* _EXERCISE DESCRIPTION_
Once the pictures are set aside, reproduce the remaining data exactly.

*** GIVEN DATA Section Begins ***

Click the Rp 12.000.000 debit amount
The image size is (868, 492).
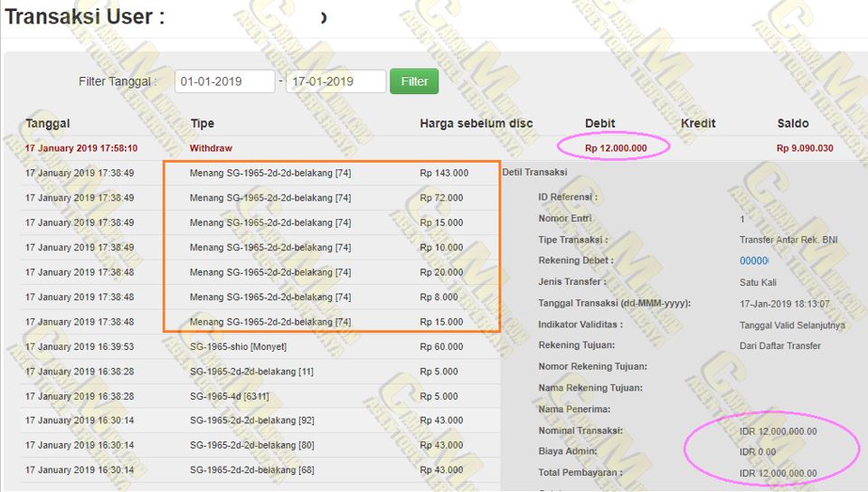pyautogui.click(x=616, y=147)
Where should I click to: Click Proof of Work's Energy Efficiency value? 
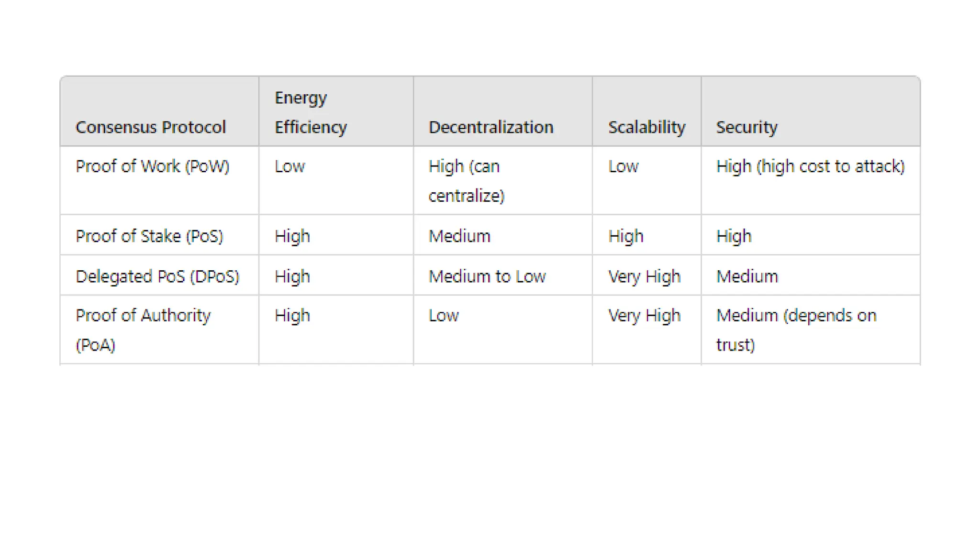290,166
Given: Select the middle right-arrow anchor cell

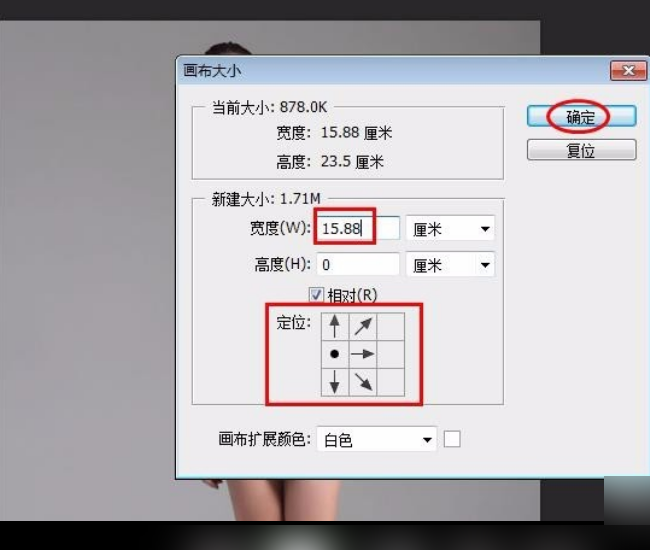Looking at the screenshot, I should [363, 354].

*** GIVEN DATA Section Ends ***

* _ANSWER TO THE EXERCISE_
Click the Rp 12.000.000 debit amount
The image size is (868, 492).
pyautogui.click(x=616, y=147)
Where should I click to: Click Proof of Work's Energy Efficiency value? 
290,166
Given: Select the middle right-arrow anchor cell

Looking at the screenshot, I should [363, 354].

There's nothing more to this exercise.